Желание еретиков отделиться было лишь половиной дела. Потребность Церкви в консолидации часто была не менее важной движущей силой, стоявшей за истинными или воображаемыми попытками выйти из единства. О третьем сильном противнике Августина, не считая манихеев и донатистов, а именно, о Пелагии, можно сказать, что он был обычным проповедником, пробуждавшим умы людей и не имевшим никаких еретических амбиций. Августин сам сделал из него еретика, чтобы получить повод драматизировать то, что он понимал как истинное учение Церкви о грехе и благодати. Августин великолепно режиссировал свои официальные выступления, он ловко манипулировал вниманием слушателей, потому что профессиональное умение царить на сцене и приковывать к себе всеобщее внимание было частью его повседневной работы.

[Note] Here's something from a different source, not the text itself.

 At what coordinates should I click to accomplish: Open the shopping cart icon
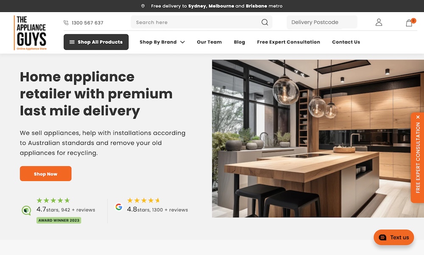coord(409,23)
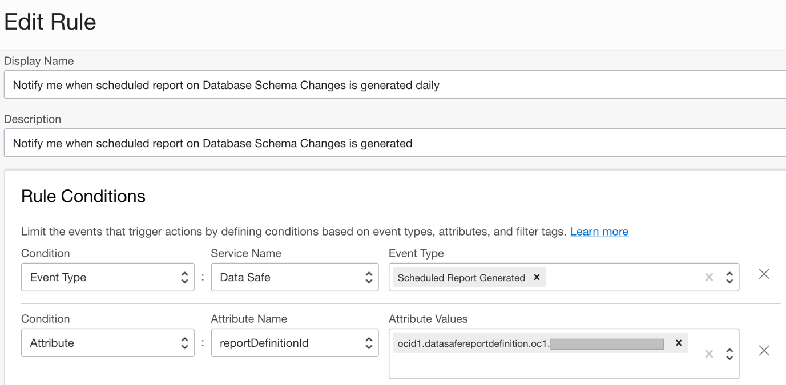Click empty space in Event Type field
This screenshot has height=385, width=786.
point(622,277)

Аврелий стал епископом Карфагена в 392 году; до этого он не имел священного сана. Карьера Аврелия, а также Амвросия и Августина, говорит о том, что в епископы прежде всего выбирались люди, известные императорской администрации, и что это было не менее важно, чем благочестивый образ жизни, которого требовала Церковь. При императоре Феодосии Великом начал складываться порядок государственной церкви, к которому Августин относился весьма скептически. Когда позже в трактате «О граде Божием» он пишет о Римской империи как о чисто человеческом и земном институте, это как раз и есть критика политического государственного богословия, начавшего развиваться во времена Константина благодаря такому теоретику, как Евсевий, и продолженного уже современниками Августина Иеронимом и Орозием. Августин активно использовал императора против донатистов, но, не колеблясь, поступил бы так же, как Амвросий, когда тот пригрозил отлучением самому Феодосию за резню, учиненную им в Фессалониках.

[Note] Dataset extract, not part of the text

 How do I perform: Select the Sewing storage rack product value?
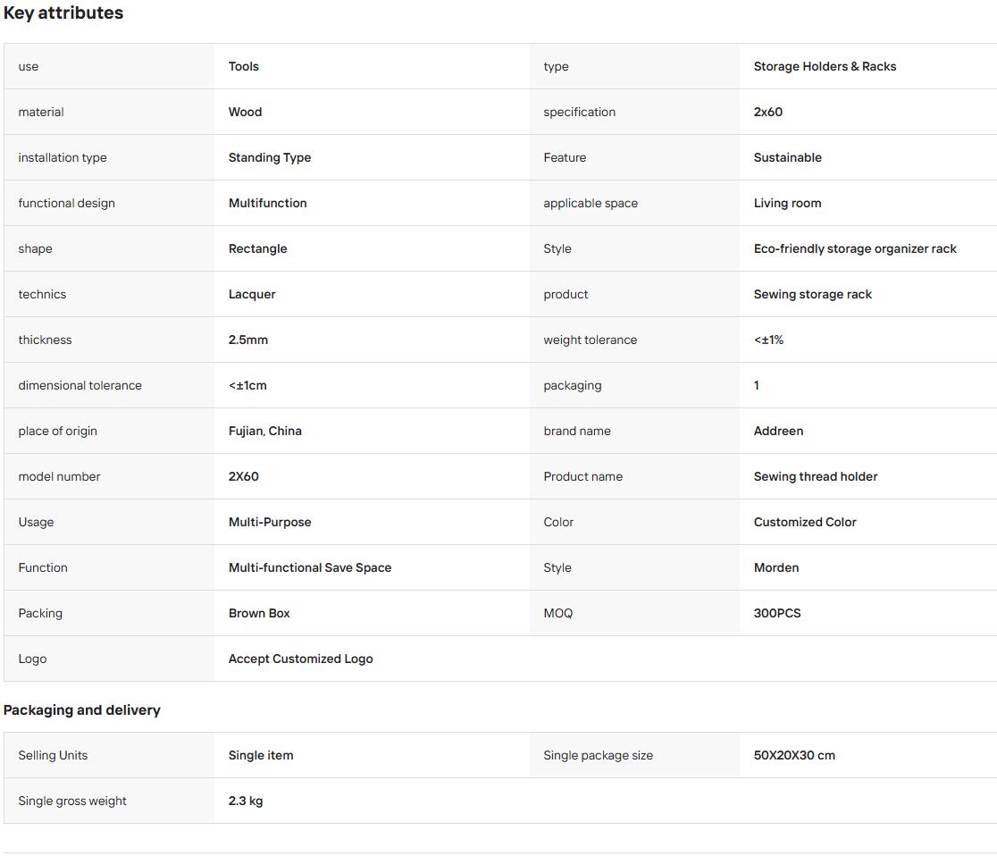point(812,295)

Служебные обязанности больше не позволяли Августину заниматься теоретическими проблемами целыми днями. Он укоряет тех, кто использует дни поминовения великомучеников и поминки по покойникам для того, чтобы напиваться е стельку, обжираться, танцевать и развратничать. Так называемые трапезы любви, устраиваемые на могилах, часто свидетельствовали о крайнем распутстве и были чисто африканской особенностью. Многие, став христианами, сохранили обычаи языческих праздников, и именно дни поминовения великомучеников Церкви больше всего походили на старые праздники жертвоприношений. Теперь Августин требует, чтобы верующие «разбили идолов в своей душе» (Топ* ков. на Пс. О), 14). Остается только пожалеть интеллектуальных мистиков, которым вдруг пришлось стать полицейскими констеблями для толпы неуправляемых буянов.